I recently evaluated Microsoft Security Compliance Toolkit and Chef InSpec—two Windows-friendly baseline scanners. Here are the essentials for Chef InSpec.

Overview

Chef InSpec is a security baseline scanner from Chef. It supports Windows, macOS, Red Hat, Ubuntu, and more.

This walkthrough focuses on Windows Server.

Download

https://downloads.chef.io/inspec/

You can also follow the GitHub README to install via Ruby gems:

For CentOS / Red Hat / Fedora:

yum -y install ruby ruby-devel make gcc gcc-c++

For Ubuntu:

apt-get -y install ruby ruby-dev gcc g++ make

Then install InSpec:

gem install inspec-bin

Usage

1
2
3
4
5
6
7
8
9
10
11
12
13
14
15
16
$ inspec --help
Commands:
  inspec archive PATH                # archive a profile to tar.gz (default) ...
  inspec check PATH                  # verify all tests at the specified PATH
  inspec compliance SUBCOMMAND ...   # Chef Compliance commands
  inspec detect                      # detect the target OS
  inspec exec PATH(S)                # run all test files at the specified PATH.
  inspec help [COMMAND]              # Describe available commands or one spe...
  inspec init TEMPLATE ...           # Scaffolds a new project
  inspec json PATH                   # read all tests in PATH and generate a ...
  inspec shell                       # open an interactive debugging shell
  inspec supermarket SUBCOMMAND ...  # Supermarket commands
  inspec version                     # prints the version of this tool

Options:
  [--diagnose], [--no-diagnose]  # Show diagnostics (versions, configurations)

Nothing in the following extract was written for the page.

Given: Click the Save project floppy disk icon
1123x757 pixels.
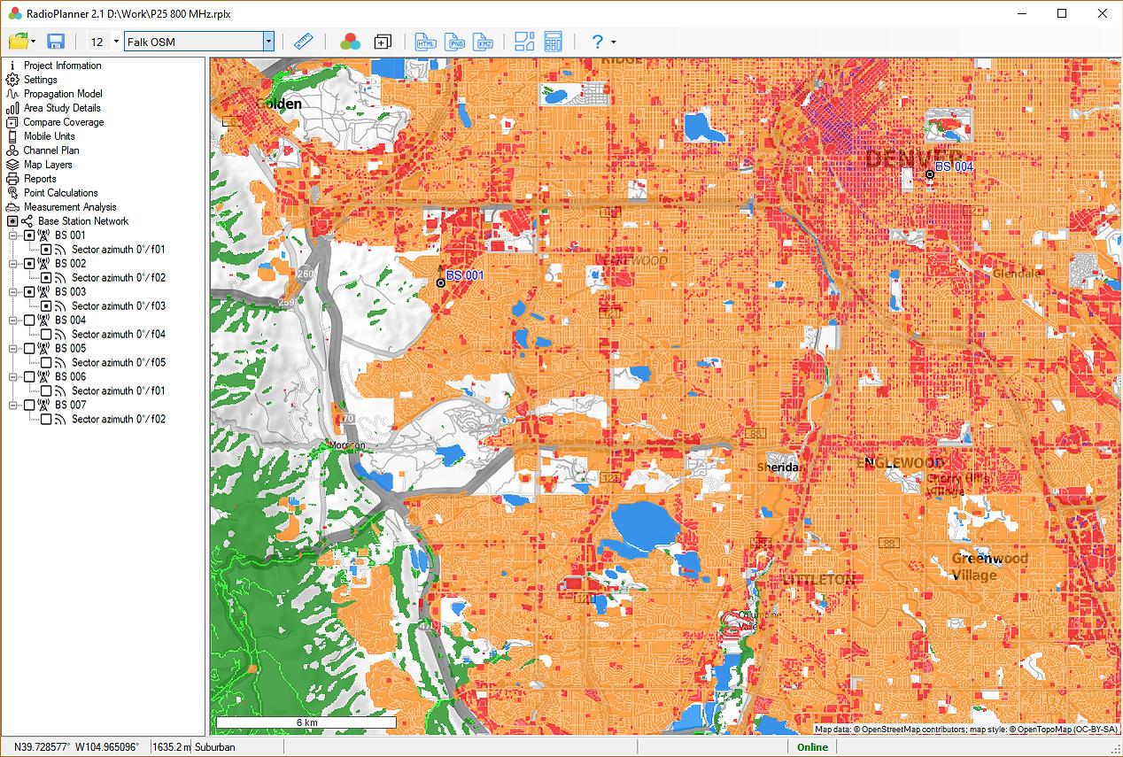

To run an existing baseline, use inspec exec:

inspec exec https://github.com/dev-sec/windows-baseline

You can point it at profiles shared on GitHub, or download them first:

1
2
git clone https://github.com/dev-sec/windows-baseline
inspec exec windows-baseline

Chef hosts Chef Supermarket for sharing profiles. Browse it to find baselines that fit your needs.

Notes

Version support

Each release of Chef InSpec documents the operating systems it supports. For example, versions 1.50.1 and later drop Windows Server 2008. Individual profiles have their own requirements: the sample windows-baseline targets Windows Server 2012 R2 and newer. In practice I was able to install Chef InSpec 1, 3, and 4 on Windows Server 2008 R2. Version 1 fails to run the windows-baseline profile, while versions 3 and 4 report errors but still produce many findings—version 4 surfaces the most.